Elles semblent inoffensives, parfois même décoratives. Et pourtant… Introduites par l’homme ou apparues après un changement du milieu, les plantes envahissantes colonisent sols et cours d’eau, étouffent la flore locale et compliquent la vie des agriculteurs et celle des jardiniers. Lucile Quenard, chargée des espèces invasives à la Fredon Centre-Val de Loire, rappelle qu’« elles se développent surtout dans les milieux dégradés. Si le sol est stable et bien couvert, le risque est moindre. »
Des espèces locales peuvent devenir envahissantes
Avec le changement climatique, des espèces locales peuvent devenir envahissantes. Le souchet comestible, par exemple, s’est propagé en Loir-et-Cher dans les cultures d’asperges après des inondations. Le danger n’est pas qu’écologique. Certaines plantes comme l’ambroisie provoquent de fortes allergies, d’autres comme la berce du Caucase causent de graves brûlures.

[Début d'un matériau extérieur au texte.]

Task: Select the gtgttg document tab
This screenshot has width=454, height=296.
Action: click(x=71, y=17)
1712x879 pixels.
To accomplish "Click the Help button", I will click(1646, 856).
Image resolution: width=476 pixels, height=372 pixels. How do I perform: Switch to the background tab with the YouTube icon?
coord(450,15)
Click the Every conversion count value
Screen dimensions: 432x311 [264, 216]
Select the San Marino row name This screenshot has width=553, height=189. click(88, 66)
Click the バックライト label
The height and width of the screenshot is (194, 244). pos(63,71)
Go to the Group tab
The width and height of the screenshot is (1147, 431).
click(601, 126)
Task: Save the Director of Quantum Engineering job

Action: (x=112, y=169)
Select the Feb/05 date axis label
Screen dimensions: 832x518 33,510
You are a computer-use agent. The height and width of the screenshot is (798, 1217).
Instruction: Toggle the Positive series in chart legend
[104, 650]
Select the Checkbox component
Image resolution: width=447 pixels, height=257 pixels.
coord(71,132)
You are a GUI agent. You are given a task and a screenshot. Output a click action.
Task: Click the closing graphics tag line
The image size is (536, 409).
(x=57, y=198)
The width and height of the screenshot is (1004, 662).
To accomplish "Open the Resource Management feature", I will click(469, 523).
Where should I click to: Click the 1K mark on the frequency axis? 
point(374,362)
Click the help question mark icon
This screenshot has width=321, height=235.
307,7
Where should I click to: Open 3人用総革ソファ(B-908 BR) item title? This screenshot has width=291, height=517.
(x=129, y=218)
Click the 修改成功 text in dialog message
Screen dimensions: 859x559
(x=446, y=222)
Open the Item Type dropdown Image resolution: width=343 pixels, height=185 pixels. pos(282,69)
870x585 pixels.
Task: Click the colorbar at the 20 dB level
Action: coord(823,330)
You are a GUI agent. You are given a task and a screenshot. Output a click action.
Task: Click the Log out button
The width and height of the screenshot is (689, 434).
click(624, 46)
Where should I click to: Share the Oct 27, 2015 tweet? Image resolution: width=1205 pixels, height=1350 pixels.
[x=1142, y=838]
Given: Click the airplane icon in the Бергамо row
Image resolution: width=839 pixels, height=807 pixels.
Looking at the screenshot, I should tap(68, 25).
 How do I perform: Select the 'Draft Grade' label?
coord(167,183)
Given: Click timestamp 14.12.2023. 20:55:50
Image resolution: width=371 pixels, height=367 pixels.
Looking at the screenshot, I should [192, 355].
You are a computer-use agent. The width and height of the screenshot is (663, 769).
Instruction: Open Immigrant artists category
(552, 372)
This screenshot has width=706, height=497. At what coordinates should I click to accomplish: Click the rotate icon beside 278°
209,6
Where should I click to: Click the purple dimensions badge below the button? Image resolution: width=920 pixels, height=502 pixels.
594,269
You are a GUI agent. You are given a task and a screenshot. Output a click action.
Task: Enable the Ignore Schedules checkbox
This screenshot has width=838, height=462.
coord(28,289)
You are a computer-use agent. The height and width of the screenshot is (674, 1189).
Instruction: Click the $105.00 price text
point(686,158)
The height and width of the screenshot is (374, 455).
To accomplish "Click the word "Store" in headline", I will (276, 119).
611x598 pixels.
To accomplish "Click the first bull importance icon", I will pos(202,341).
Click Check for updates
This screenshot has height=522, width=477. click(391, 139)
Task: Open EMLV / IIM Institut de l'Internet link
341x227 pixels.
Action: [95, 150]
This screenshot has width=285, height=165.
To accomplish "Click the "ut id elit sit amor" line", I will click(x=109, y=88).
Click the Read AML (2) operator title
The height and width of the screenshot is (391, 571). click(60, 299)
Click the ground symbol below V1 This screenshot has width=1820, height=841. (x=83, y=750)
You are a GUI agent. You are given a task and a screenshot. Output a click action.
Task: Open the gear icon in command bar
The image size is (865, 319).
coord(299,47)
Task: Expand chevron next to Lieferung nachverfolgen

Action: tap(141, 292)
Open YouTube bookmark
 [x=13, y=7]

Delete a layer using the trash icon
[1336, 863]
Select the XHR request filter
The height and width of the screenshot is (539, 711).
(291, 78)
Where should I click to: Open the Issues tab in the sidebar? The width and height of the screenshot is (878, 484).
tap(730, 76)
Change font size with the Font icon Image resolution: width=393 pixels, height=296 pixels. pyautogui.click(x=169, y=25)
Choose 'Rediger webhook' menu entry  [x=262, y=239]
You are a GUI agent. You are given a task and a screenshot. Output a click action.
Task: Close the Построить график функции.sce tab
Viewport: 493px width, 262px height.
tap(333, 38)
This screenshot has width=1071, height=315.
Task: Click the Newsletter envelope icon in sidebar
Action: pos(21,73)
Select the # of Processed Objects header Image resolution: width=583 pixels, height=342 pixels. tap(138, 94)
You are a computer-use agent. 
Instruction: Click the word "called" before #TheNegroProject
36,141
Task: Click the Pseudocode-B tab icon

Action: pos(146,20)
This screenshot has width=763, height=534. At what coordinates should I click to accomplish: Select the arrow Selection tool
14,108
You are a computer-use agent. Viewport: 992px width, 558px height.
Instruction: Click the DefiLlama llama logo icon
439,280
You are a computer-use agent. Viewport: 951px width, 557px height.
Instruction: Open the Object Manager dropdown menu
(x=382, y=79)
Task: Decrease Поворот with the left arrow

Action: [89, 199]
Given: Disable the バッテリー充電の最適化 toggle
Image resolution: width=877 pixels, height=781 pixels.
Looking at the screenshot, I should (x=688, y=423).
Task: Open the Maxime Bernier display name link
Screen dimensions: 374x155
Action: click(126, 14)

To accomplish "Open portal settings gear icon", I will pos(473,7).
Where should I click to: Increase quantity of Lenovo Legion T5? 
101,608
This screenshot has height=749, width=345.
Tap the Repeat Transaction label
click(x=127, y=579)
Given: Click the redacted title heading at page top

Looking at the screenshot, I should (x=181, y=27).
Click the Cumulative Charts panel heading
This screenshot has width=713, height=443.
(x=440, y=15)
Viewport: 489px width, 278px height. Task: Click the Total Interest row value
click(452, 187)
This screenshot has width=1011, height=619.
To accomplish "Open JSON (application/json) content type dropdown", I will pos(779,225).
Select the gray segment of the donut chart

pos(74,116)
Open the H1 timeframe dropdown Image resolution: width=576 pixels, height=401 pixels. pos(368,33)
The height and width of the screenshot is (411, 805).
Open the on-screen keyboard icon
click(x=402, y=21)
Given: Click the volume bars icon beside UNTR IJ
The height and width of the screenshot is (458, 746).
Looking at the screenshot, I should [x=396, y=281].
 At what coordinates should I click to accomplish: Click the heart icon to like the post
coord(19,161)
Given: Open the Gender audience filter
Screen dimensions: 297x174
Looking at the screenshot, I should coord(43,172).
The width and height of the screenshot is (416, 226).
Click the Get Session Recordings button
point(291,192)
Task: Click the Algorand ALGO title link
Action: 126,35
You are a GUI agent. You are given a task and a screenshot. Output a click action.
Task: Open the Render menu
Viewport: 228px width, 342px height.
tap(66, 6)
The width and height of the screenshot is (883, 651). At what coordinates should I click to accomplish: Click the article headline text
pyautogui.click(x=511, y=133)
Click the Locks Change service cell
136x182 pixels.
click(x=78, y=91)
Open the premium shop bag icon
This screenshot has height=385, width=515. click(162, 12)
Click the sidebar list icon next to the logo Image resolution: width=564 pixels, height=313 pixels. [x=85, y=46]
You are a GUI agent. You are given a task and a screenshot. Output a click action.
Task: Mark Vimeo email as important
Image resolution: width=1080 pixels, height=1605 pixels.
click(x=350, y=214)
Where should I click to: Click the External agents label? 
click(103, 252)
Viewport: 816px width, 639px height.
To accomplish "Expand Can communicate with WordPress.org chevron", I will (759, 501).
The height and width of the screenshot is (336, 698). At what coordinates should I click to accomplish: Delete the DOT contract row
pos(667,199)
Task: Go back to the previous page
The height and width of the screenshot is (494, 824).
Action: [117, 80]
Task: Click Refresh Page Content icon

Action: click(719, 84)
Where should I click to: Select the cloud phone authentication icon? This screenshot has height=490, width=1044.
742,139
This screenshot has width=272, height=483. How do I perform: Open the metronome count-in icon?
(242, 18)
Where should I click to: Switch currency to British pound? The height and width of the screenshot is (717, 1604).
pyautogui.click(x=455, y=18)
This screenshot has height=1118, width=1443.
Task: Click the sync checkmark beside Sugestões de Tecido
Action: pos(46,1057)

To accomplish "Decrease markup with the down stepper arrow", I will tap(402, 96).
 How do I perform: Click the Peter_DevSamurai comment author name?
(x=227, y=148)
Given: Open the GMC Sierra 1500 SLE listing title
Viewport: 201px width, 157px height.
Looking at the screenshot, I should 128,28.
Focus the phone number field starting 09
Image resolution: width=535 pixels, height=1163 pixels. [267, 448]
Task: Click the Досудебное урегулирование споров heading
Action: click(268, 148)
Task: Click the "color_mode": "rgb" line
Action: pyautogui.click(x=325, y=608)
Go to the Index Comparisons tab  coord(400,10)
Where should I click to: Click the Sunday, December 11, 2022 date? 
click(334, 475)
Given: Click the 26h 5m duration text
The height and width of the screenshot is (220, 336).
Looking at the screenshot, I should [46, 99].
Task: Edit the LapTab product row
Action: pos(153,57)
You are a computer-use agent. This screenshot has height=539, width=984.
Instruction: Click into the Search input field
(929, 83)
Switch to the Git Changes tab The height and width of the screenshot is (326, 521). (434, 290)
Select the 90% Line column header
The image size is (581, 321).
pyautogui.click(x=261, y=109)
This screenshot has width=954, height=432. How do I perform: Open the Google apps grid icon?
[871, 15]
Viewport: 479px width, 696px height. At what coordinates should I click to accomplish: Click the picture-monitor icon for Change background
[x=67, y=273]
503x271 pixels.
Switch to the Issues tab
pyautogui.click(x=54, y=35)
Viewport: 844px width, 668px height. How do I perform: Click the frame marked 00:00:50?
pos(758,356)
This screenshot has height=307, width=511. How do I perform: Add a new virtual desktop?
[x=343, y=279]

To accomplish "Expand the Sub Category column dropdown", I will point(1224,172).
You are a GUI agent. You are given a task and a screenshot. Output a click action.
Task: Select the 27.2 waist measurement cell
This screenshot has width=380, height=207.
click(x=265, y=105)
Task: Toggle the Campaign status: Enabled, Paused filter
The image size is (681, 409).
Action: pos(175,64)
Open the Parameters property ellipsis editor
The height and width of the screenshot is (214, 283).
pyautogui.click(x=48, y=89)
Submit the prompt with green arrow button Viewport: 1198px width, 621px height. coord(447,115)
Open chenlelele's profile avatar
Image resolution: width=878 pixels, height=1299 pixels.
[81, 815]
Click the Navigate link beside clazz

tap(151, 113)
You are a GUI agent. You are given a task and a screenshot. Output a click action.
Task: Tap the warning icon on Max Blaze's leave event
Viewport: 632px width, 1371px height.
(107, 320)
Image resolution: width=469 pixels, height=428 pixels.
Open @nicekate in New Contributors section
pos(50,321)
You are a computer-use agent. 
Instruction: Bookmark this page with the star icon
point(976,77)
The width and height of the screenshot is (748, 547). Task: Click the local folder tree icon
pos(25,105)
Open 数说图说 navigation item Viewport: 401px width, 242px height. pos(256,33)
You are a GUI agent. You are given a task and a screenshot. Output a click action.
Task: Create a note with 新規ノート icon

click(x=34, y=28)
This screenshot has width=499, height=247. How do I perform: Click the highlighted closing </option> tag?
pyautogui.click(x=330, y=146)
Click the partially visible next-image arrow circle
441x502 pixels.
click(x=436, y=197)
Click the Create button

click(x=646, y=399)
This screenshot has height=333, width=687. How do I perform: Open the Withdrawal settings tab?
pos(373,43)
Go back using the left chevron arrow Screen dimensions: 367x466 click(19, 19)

Sur le plan économique, leur gestion coûte plus de 12,5 milliards d’euros chaque année en Europe. Malgré ces risques, un Français sur deux n’a jamais entendu parler de plante exotique envahissante (1)
Une liste européenne recense près de cinquante espèces interdites, comme la jussie, cette vivace d’eau douce appréciée pour les aquariums, et la France y ajoute une trentaine de noms.
Jusqu’à 150 000 € d’amende
La détention ou la vente de ces plantes peut être punie de 150 000 euros d’amende et de trois ans d’emprisonnement. Parmi elles : la crassule de Helms, l’ailante glanduleux ou l’herbe de la pampa. Cela signifie que si vous détenez de beaux plumeaux de cette dernière, il faut déraciner le pied et l’apporter en déchetterie.
D’autres plantes sont « soumises à recommandations », à éviter de planter, comme l’érable negundo, le buddleia (fameux arbre à papillons), le faux-indigo ou les fleurs de phyla nodiflora var. canescens…
Ces listes sont mises à jour régulièrement. Si vous en repérez au jardin ou dans la nature, arrachez-les avant floraison, nettoyez le matériel et évitez de jeter des déchets dans la nature.